An In-depth sight into JPEG file format
Every image file that uses JPEG compression is commonly called a JPEG file, and is considered as variant of JIF image format, and most images captured by recent devices such as digital cameras creates files in EXIF format (Exchangeable image file format), a format standardized for metadata interchange, since the Exif standard does not allow color profiles. Most image editing software stores JPEG in JFIF format, and also includes the APP1 segment from the Exif file to include the metadata in an almost-compliant way; the JFIF standard is interpreted somewhat flexibly.
Technically, every JPEG file just like any other object has a beginning or header, called “Start of Image” and a trailer called “End of Image”, every JPEG file starts from the binary value ‘0xFFD8‘ and ends by the binary value ’0xFFD9‘.
A JPEG file contains binary data starting by FF called Markers and has a basic format like this: 0xFF+Marker Number (1 byte) +Data size (2 bytes) +Data (n bytes). Some Markers are used to describe data, after the Start of Stream Marker which starts the JPEG image stream that ends by the End of Image Marker.
Here is a basic JPEG file format structure:
This seems to be enough to start studying our given image.
Before trigging our hexadecimal editor, let’s just do some “routine” tasks like checking the picture using some standard tools to get some additional information about this file.
In a Windows 7 machine, I installed GnuWin32 to get some *unix commands like “file” which determines file type and applies it on our target.
Start by downloading automated gnuwin32 download tool (GetGnuWin32-0.6.3.exe link on references section), then extract it to the desired folder, the installation process is quite simple even if it’s command line based, so using windows command prompt (CMD) to navigate the extracted location and run “download.bat”. This will download automatically all the available GnuWin32 packages to the same directory, if you are prompted to do something just accept the defaults.
After the download is finished and remaining on the command prompt you need to install all downloaded packages by typing: C:\PathWhereYouDownloaded\GetGnuWin32\> install c:\gnuwin32 this will install all downloaded packages to c:/gnuwin32 directory.
The last step is to add this new directory to the Environment Variables do this by right clicking on “My Computer” then “Properties” and click on “Advanced system settings” (or something similar)
In the System Properties window click on “Environment Variables” button, in the Environment Variables window (as shown below), select “Path ” variable in the Systems Variable section and click the Edit button.
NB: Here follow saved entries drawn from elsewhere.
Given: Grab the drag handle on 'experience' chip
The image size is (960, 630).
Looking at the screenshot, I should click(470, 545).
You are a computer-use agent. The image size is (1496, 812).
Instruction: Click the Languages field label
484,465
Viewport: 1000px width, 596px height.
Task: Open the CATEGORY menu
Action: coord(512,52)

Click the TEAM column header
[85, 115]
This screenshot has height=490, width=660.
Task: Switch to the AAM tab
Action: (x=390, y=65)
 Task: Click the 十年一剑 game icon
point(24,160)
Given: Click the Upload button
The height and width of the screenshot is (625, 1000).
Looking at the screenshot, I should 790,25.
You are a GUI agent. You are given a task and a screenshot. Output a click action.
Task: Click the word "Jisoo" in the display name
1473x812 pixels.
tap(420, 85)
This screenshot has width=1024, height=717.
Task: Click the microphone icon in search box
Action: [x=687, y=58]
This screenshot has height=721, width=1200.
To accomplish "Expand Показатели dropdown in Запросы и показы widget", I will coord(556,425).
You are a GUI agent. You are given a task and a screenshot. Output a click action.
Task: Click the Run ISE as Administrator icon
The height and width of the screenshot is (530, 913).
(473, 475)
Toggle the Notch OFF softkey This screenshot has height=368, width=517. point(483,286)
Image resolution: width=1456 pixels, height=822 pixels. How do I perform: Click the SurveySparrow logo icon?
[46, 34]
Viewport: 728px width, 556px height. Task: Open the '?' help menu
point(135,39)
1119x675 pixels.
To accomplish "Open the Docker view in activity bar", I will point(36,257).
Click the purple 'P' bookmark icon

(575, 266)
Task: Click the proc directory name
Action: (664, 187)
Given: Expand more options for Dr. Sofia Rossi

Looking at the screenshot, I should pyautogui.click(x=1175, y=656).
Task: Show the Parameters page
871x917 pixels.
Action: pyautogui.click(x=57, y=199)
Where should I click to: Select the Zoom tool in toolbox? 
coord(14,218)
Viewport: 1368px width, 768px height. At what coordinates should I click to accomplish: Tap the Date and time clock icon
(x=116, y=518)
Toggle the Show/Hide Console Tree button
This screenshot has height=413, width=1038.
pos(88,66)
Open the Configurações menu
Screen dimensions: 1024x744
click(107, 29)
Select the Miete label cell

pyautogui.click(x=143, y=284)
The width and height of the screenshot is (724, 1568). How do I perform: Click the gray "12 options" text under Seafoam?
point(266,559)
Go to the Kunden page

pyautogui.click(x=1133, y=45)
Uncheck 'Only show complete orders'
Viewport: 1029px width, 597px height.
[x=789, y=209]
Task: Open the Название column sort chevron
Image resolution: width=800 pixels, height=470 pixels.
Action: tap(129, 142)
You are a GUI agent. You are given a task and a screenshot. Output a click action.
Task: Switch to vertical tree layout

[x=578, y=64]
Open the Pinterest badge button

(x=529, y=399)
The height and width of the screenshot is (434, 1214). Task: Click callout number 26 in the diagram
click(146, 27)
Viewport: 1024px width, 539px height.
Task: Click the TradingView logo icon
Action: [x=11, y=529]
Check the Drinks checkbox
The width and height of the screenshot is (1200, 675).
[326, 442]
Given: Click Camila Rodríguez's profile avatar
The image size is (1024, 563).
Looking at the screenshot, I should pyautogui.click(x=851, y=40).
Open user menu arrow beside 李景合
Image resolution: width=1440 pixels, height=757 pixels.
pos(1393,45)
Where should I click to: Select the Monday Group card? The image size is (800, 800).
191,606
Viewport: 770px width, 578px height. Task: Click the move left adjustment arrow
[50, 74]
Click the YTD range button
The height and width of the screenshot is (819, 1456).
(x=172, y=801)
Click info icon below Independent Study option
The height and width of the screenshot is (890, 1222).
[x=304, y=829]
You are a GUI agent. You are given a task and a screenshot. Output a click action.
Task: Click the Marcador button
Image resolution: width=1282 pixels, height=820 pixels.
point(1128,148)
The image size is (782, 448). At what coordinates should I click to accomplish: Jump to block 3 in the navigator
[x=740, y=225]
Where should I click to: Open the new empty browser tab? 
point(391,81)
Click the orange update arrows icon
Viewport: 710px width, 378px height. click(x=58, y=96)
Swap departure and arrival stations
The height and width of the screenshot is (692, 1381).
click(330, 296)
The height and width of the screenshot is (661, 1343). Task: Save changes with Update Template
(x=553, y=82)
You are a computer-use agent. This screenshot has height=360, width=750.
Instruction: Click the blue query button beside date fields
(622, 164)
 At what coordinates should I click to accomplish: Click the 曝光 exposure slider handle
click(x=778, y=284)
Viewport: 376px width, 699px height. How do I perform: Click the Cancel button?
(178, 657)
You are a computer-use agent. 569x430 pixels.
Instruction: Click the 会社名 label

Modify the path line by adding “;c:\gnuwin32“
(without quotes as shown below):
Let’s now use “file” command:
As expected this is a valid JPEG file stored in JFIF format, we can get even more information using another tool called “ExifTool” (You can download the link from the references section) which can help us with handling and manipulating images metadata:
Until now, everything seems legit and the file seems to be a valid JPEG file which leaves us the ultimate and efficient method: doing it by hands, the old school way!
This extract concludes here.